Hello! This seems like a great community, im looking for a little feedback from people who have been there. Myself and my samesex partner are looking to move from the us to the uk. When we worked out our budget i estimated that we should have enough money for the move by august of this year. My main worries right now are employment and getting work visas. 
My wife is a personal care worker which is one step down from a cna and i have mostly worked customer service type jobs. Im thinking that our best bet would be to apply for jobs before and after we arrive trying to get someone to sponsor us for the tier 2 visas. Is this really a possibility? Has anyone had luck with this? I feel like it would be difficult to find an employer that would want the trouble but unfortunately i think that is the only visa type we could hope for. Ive had trouble finding anything from someone who has actually done it this way. Any advice would be great


----------



## Joppa (Sep 7, 2009)

doingtheunstuck said:


> Hello! This seems like a great community, im looking for a little feedback from people who have been there. Myself and my samesex partner are looking to move from the us to the uk. When we worked out our budget i estimated that we should have enough money for the move by august of this year. My main worries right now are employment and getting work visas.
> My wife is a personal care worker which is one step down from a cna and i have mostly worked customer service type jobs. Im thinking that our best bet would be to apply for jobs before and after we arrive trying to get someone to sponsor us for the tier 2 visas. Is this really a possibility? Has anyone had luck with this? I feel like it would be difficult to find an employer that would want the trouble but unfortunately i think that is the only visa type we could hope for. Ive had trouble finding anything from someone who has actually done it this way. Any advice would be great


No, that won't work and in any case you will find it very difficult to secure the right sort of visa to live and work in UK. I'm assuming you are both US citizens with no passport from an EU country.
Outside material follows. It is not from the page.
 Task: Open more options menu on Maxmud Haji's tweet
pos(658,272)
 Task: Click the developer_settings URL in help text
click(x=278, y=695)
Personal care work isn't a shortage occupation and any potential employer has to meet resident labour market test (advertising the vacancy and no suitable applicantions received from those who don't need a visa). You must have a firm job offer and Tier 2 visa in hand when you arrive in UK. You can come over as a visitor and attend a pre-arranged job interview, but then you have to return home and apply for Tier 2 General visa, and as I've said, it will be almost impossible to be sponsored as personal care worker. The only possibility as I can see is if she is already working as a personal care worker for someone who is now moving to UK and she comes as one of their domestic workers. You can come as her family member, but her pay must be such that it's enough to maintain the both of you without recourse to public funds, without taking into account your potential earnings (you will be allowed to work if you get your visa as dependent family member).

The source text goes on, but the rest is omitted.